Biotechnology in the Philippines
Biotechnology in the Philippines is so important that a new biotechnology center is being built to support the Philippine Department of Agriculture. The project is being funded mainly by the U.S. Agricultural Trade Development and Assistance Act, Public Law 480. Agriculture makes up 20 percent of the Philippine’s GDP, yet Filipinos dependent on agriculture as their main source of income are some of the poorest in the nation.

Biotechnology in the Philippines

Biotechnology is a science that allows farmers to be more efficient and environmentally conscious by growing more crops resistant to pests and diseases on less land. This scientific advancement is essential in the nation, as almost half of Filipinos work in agriculture and the country is experiencing significant population growth.

Rice is a staple in Filipino culture, but it is not the most nutritious of foods. Biotechnology in the Philippines is helping researchers develop Golden Rice, which is genetically modified rice that contains Vitamin A — a vital nutrient for human health. Just by increasing food production, biotechnology works to assist an ever-changing world facing overpopulation, starvation and climate change.  Climate change is changing the way people farm, as droughts and deforestation alter the amount of water that can be used for farming.

“The goal of constructing this center is to generate improved technologies, increase productivity, and enhance commercial value of DA’s priority crops such as rice, abaca, coconut, white and yellow corn, cotton, cassava, sweet potato, yam, tomato, and eggplant,” Dr. Roel R. Suralta, head of DA’s Crop Biotechnology Center.

Producing more crops more rapidly means more money in Filipino farmer’s pockets, and creating pest-resistant crops with the help of biotechnology will increase the likelihood that crops will be lucrative once harvested.

The Philippine Rice Research Institute

The Philippine Rice Research Institute (PhilRice) is the other main partner for the new biotechnology building in the Philippines. The organization was created in 1985 by the Filipino Department of Agriculture to ensure that the production of rice in the Philippines could feed all Filipinos. PhilRice’s mission is simple: produce quality rice to make sustainable and environmentally sound profits.

Biotechnology and plant breeding help rice crops stay pest-resistant in economically sound and sustainable ways. PhilRice also researches the creation of new, more nutrient-dense and water-efficient soil, and genetic modification of rice strains works to make the most cost-effective, pest-resistant breeds.

While the Rice Chemistry and Food Science Division analyzes the progress of these new technologies, the Rice Engineering and Mechanization Division looks to develop farm machinery for pre- and post-production to modernize rice farming operations. Such efforts have been met with policy support to ensure such new technologies and practices are successfully put into practice.

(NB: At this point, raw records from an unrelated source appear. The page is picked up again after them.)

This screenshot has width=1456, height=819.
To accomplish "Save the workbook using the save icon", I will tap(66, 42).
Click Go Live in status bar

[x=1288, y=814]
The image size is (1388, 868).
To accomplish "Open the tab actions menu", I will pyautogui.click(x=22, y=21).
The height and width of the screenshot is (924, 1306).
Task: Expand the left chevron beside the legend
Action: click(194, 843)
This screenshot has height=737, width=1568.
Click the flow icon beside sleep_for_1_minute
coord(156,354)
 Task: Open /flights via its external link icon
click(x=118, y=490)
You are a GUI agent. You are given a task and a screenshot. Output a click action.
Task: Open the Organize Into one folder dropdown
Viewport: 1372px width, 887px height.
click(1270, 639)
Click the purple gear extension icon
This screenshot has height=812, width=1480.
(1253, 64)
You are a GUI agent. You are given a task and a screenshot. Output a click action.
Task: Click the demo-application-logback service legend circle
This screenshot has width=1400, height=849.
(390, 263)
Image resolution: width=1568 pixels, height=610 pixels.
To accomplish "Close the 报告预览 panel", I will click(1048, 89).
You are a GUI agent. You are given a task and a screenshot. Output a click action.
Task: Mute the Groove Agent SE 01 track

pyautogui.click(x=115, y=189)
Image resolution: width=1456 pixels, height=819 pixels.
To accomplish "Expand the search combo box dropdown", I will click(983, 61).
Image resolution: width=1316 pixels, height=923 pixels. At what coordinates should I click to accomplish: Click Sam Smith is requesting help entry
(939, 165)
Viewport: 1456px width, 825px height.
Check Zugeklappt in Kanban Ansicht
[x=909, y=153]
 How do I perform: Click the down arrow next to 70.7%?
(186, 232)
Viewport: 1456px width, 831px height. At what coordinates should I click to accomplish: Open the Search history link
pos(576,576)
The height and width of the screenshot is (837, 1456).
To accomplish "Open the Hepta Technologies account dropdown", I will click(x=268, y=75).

A communication team has also been put in place to educate and bring awareness to farmers and the general public on Rice Science for Development (RS4D). Training and education of new technologies and methods are projected to increase productivity and income for farmers.

Future Growth

In 1954, President Eisenhower enacted PL 480 in the United States to ensure that the U.S. provides food assistance abroad. Aside from continued research, the new building and continued efforts in the Philippines will uphold this 70 year-old promise, and educate and train people to utilize biotechnology for international good.

Biotechnology in the Philippines increased the agriculture market by $642 million, and 14 climate change resistant rice strains have been created in recent years. The strains in-use now only take 5 to 7 years to breed as opposed to 10 to 12, and such results provide international hope for feeding ever-growing populations and combating a changing climate. For these reasons, it’s essential for U.S. foreign aid to continue and for biotechnology in the Philippines to remain active in agriculture.